Location: IFC Mall
Type of food: Japanese ramen
Rating: ** (2 out of 5)
Travelers to Kyoto know there is one place every guidebook recommends. Gogyo near the Nishiki food market made a name for itself by inventing the kogashi (burned 焦がし) ramen. Its secret? Adding charred pig fat to the soup base to give the ramen a unique smoky flavor. Critics have given it mixed reviews: while some are blown away by the burned soup, others find the restaurant more a tourist destination than a culinary Mecca.
|Gogyo at the IFC Mall|
Cashing in on the ramen craze in Hong Kong, Gogyo, which is owned by the Ippudo group, came to Hong Kong last December. It took the space at the IFC Mall previously occupied by another ramen shop which no one seems to remember or miss. Gogyo Hong Kong has gone high-end, evidenced by its gold-and-silver décor designed by Japanese firm Glamorous (which also did the W Hotel in West Kowloon). It is an unusual choice for a ramen shop. The layout lacks the small town coziness that ramen lovers have come to expect from a Japanese noodle house. Sitting around the kitchen sink on a barstool makes it feel like being in a cooking class or an airport lounge.
|Eating by the sink|
Gogyo's menu offers yakitori and sushi but people really just go there for the noodles. The $158 lunch set includes a small serving of sashimi over rice and a ramen of your choice. Your instinct is to go for the signature kogashi ramen, but you will regret it for the rest of the meal. You will be shocked by how greasy the whole thing is. Not only are the noodles pan-fried in fat before they are boiled, the broth is covered by a thick layer of oil and peppered with flecks of carbon from the burned fat. The result looks like the Exxon Valdez oil spill.
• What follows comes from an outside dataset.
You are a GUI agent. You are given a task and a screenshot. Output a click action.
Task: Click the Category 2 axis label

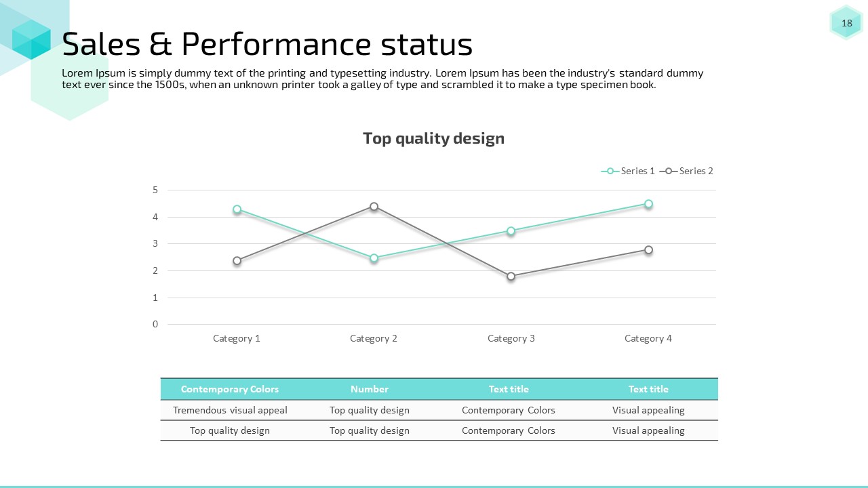click(x=374, y=338)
The restaurant has apparently received so many complaints that the staff now give every customer the same disclaimer when an order is placed: “Please consider our lighter options if you don’t fancy oily soups.”
Noodles in oil
Indeed you would be wise to heed the warning and choose something else. To be fair, the other soup bases are not bad. The problem, however, is that ordering something other than the kogashi broth defeats the purpose of going to Gogyo in the first place. The ramen shop will go down in culinary history as the first restaurant that tells its customers to stay away from its signature dish. It is truly a remarkable thing.
|Gogyo's original store in Kyoto|
Japanese ramen is a reinterpretation of the Chinese noodle soup. It is a street food and a comfort food. It is a perfect lunch solution for time-pressed salary men and women and a welcome treat after a night of heavy drinking. At any given noodle house in Japan, hungry customers grind sesame, crush garlic and mix pickled vegetables. Noodles are not eaten but slurped; the soup is not drunk with a spoon but chugged down with both hands lifting the bowl.
Over time, however, ramen has become a national obsession, as one noodle chef tries to outdo another with a superior recipe. The quest to find the best ramen in town has gone out of control – the essence of simple noodle-making is lost; hype and gimmick have taken over. But no matter how adamantly some people argue otherwise, noodles are just noodles. If prepared properly, all ramen should, and probably do, taste the same. And so for all the ramen chasers out there, stop looking and just go to Ippudo or Butao. These places are good and they are good enough.